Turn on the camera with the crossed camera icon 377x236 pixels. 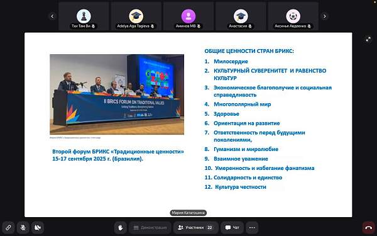pos(38,228)

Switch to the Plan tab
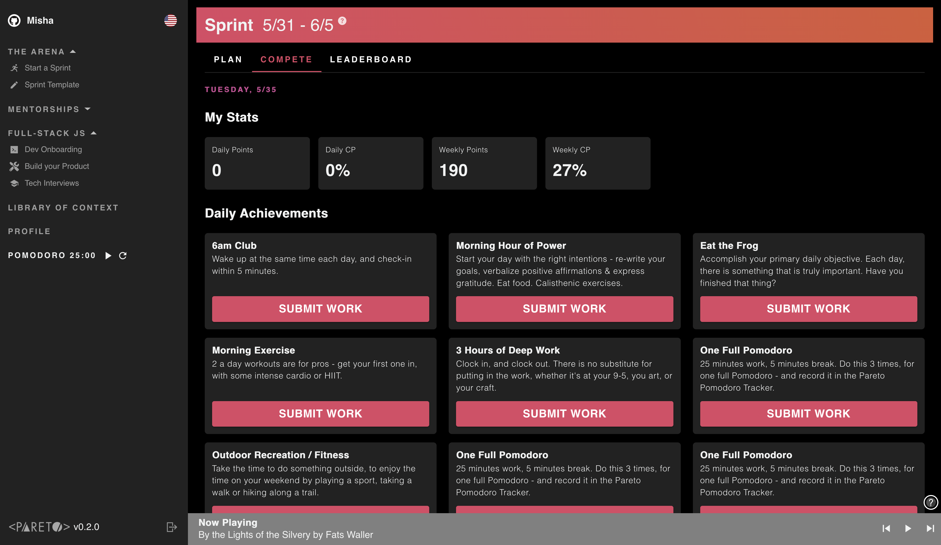coord(228,59)
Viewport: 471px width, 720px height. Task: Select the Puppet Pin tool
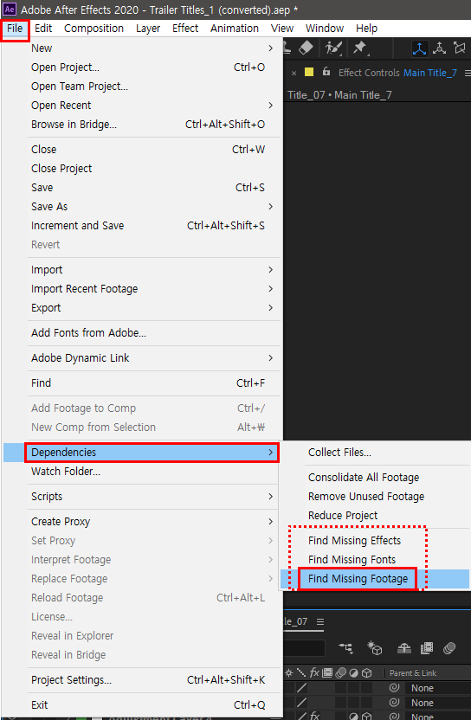pos(360,48)
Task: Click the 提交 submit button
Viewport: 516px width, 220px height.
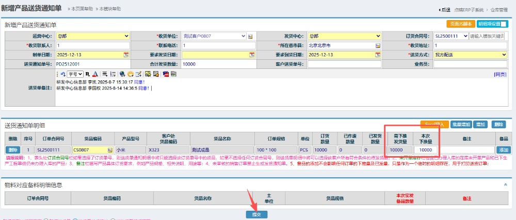Action: click(x=256, y=214)
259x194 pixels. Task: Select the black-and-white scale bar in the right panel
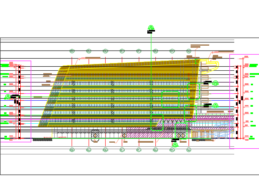point(237,101)
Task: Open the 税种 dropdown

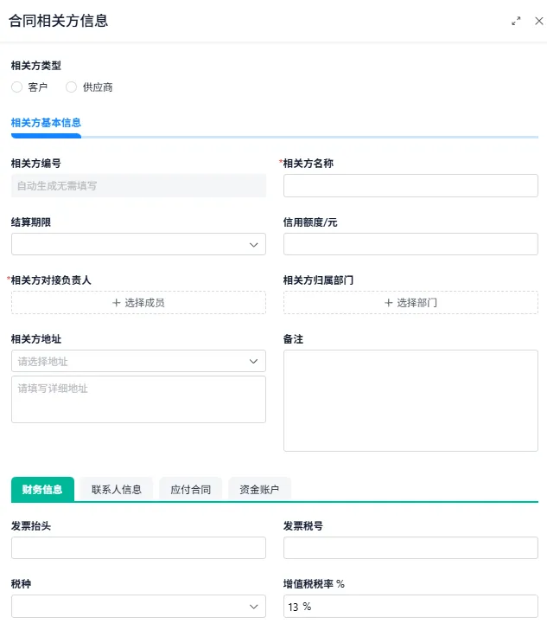Action: (138, 606)
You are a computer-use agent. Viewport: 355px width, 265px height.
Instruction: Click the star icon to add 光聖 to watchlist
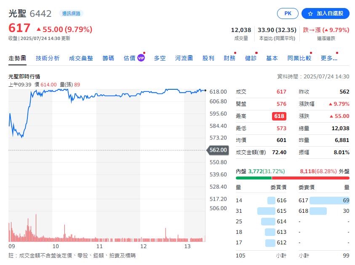click(x=311, y=13)
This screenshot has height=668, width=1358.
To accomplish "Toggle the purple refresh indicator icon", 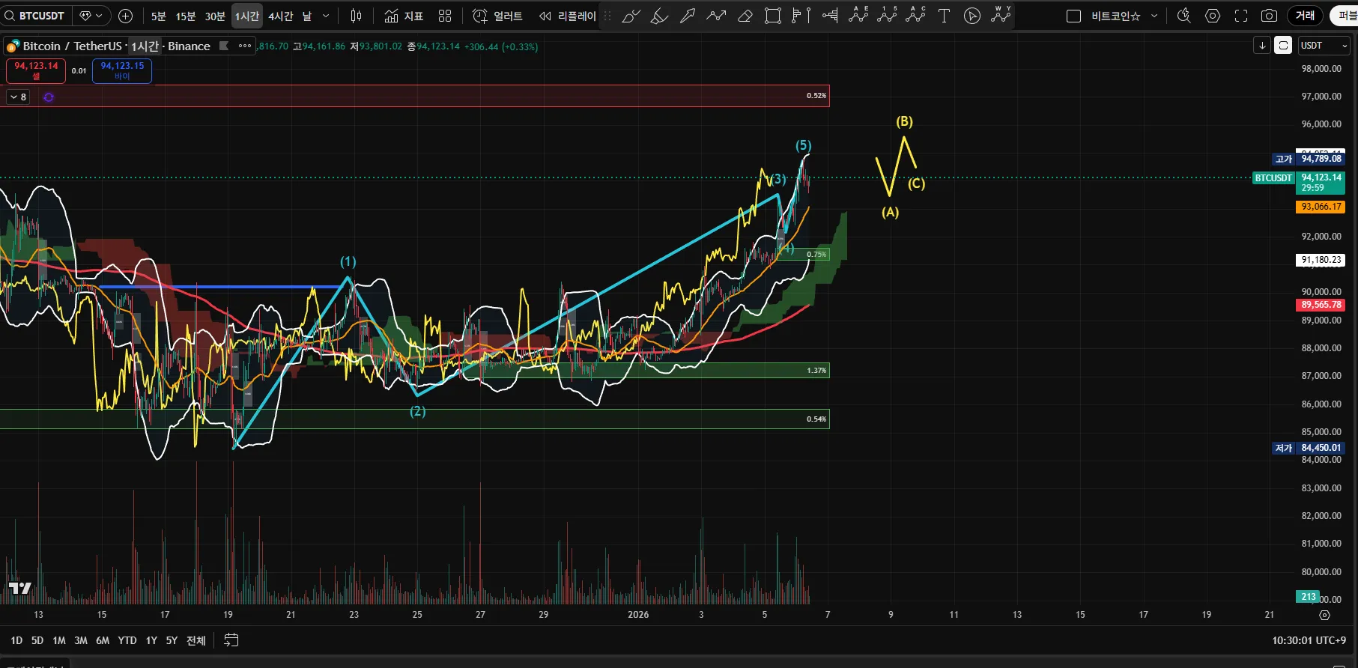I will pyautogui.click(x=49, y=97).
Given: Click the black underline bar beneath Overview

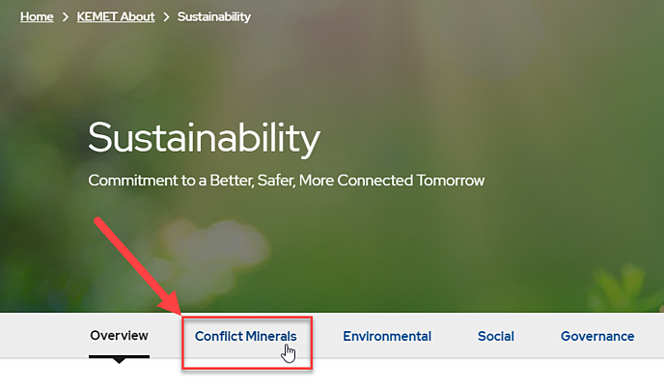Looking at the screenshot, I should pos(119,357).
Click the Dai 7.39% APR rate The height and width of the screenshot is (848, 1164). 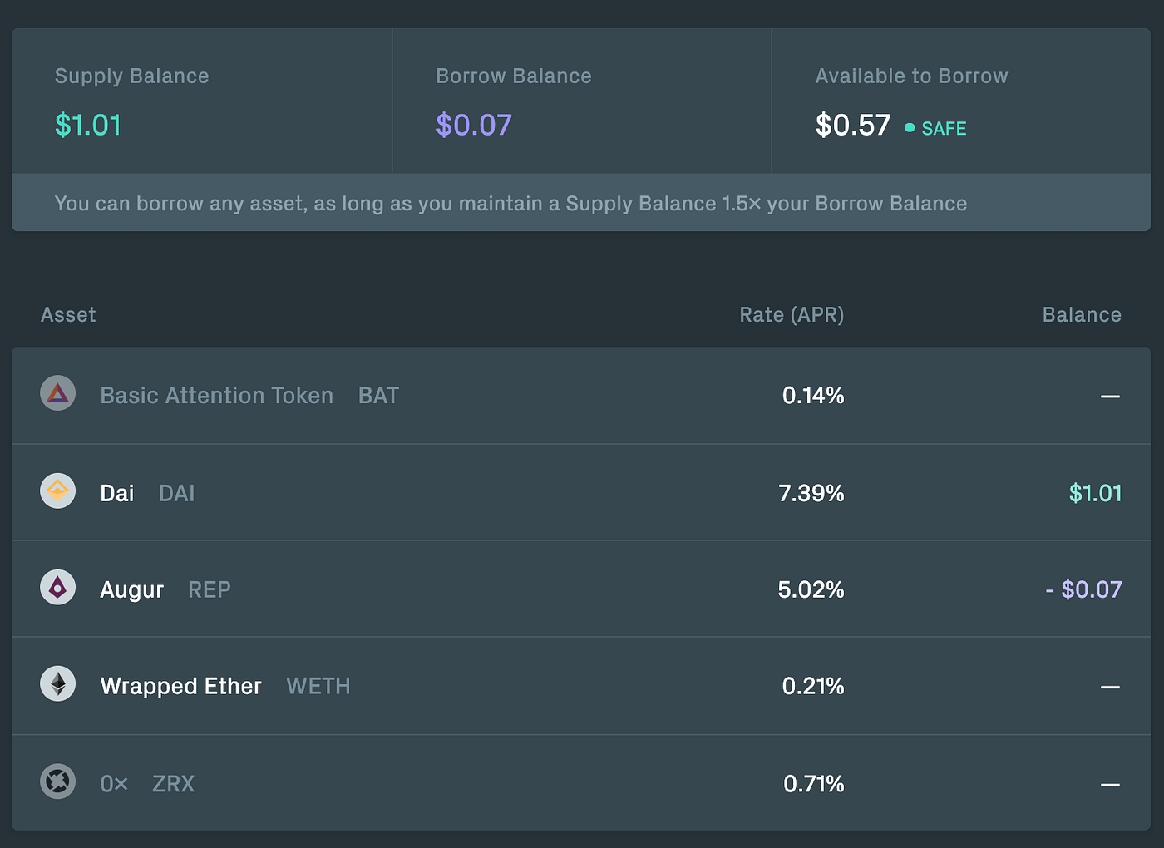click(811, 494)
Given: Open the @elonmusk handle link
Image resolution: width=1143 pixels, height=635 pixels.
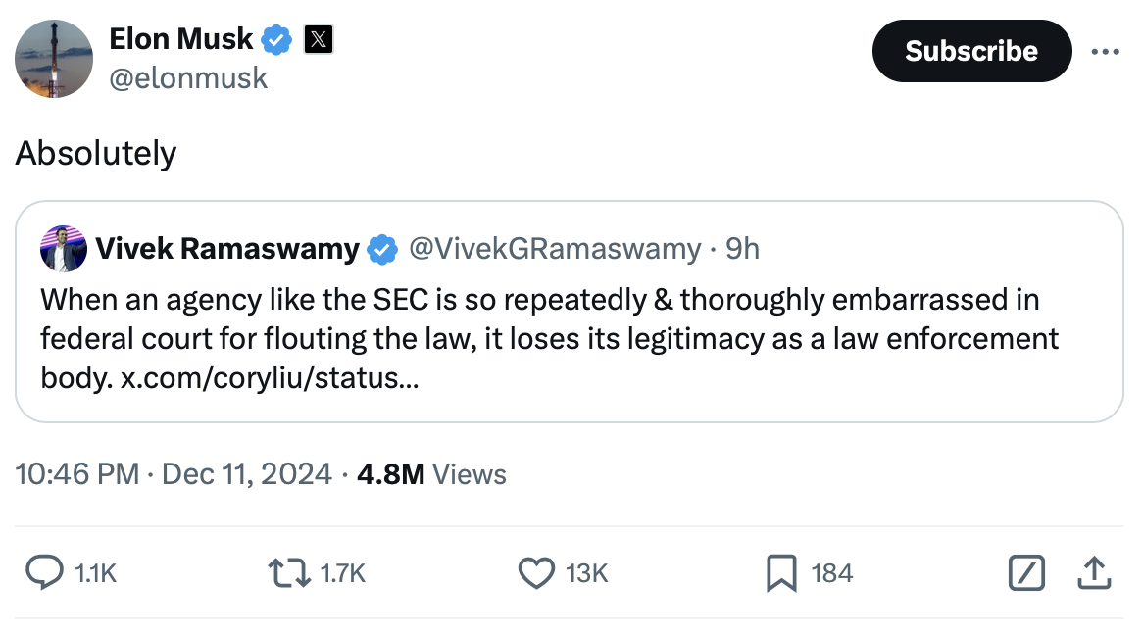Looking at the screenshot, I should 188,78.
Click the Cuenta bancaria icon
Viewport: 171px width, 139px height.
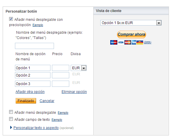148,43
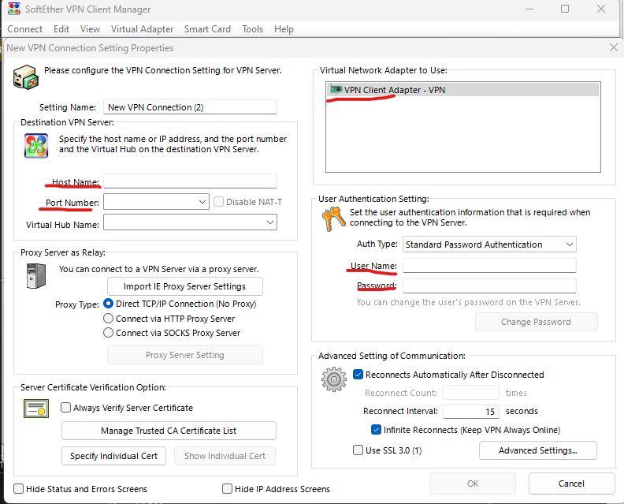Click the keys icon in User Authentication

[x=333, y=218]
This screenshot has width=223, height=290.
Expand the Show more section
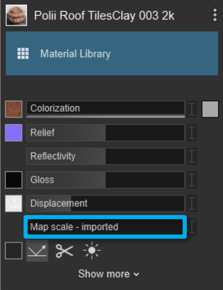108,274
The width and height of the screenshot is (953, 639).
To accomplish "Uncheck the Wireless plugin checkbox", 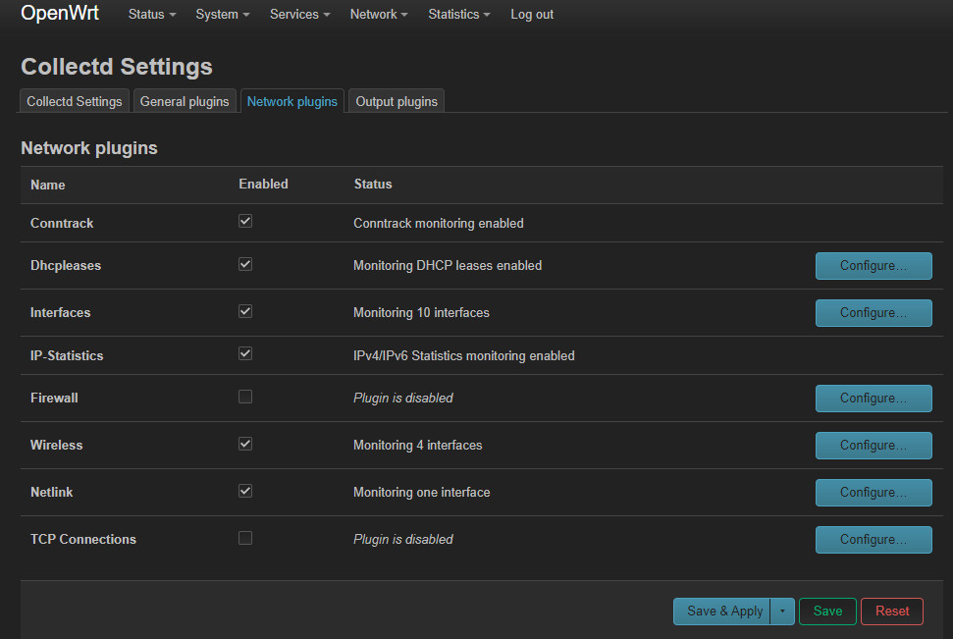I will click(x=245, y=444).
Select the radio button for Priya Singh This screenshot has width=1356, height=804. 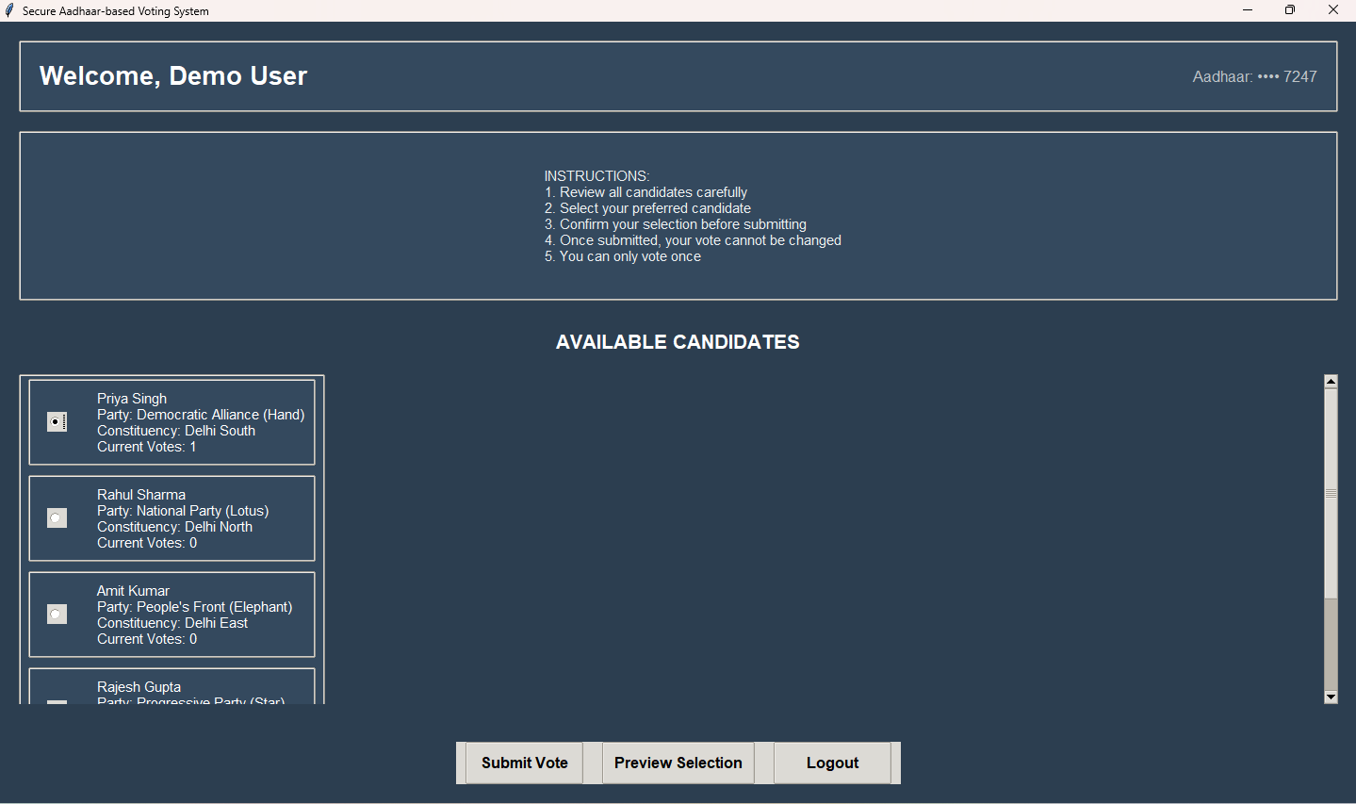point(57,422)
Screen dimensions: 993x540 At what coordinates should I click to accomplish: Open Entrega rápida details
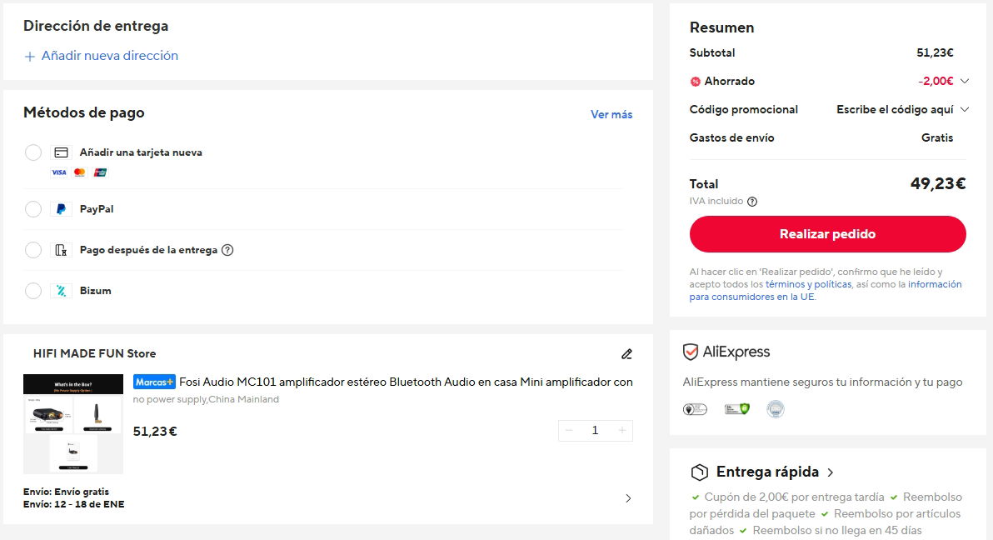[x=830, y=473]
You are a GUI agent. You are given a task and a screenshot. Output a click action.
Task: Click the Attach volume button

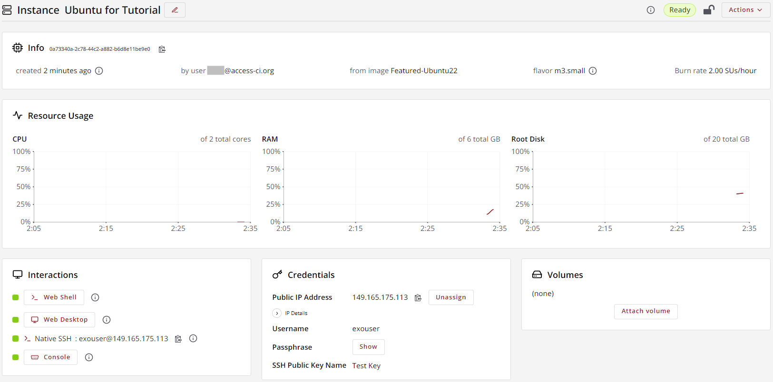click(646, 311)
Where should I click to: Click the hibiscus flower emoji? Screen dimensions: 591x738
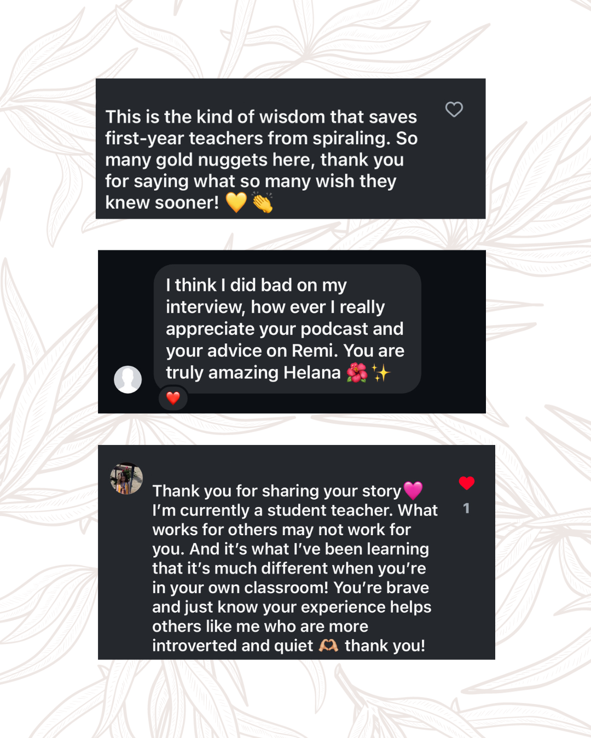357,373
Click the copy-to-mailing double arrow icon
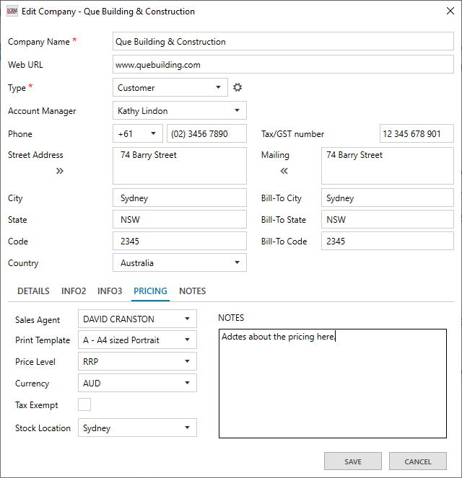462x478 pixels. pyautogui.click(x=60, y=171)
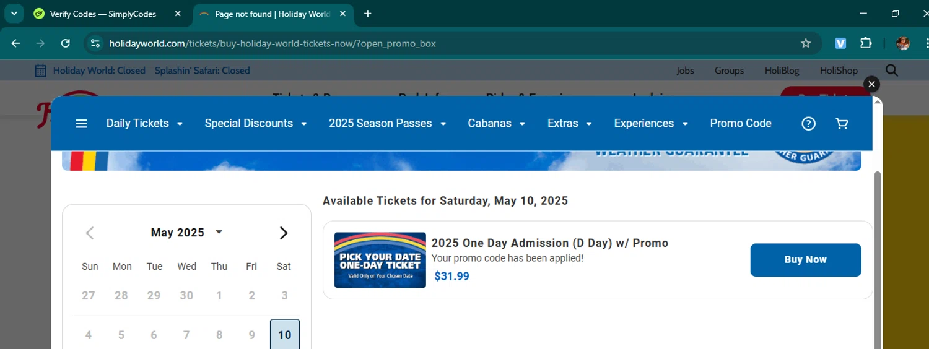Open the shopping cart
The width and height of the screenshot is (929, 349).
pos(842,124)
※ ※ ※
=== Work instruction ===
From the entries, copy every line in which the string "agent" can be found.

=== Result below ===
You are a computer-use agent. Viewport: 355px width, 265px height.
You are a GUI agent. You are given a task and a screenshot. Output a click action.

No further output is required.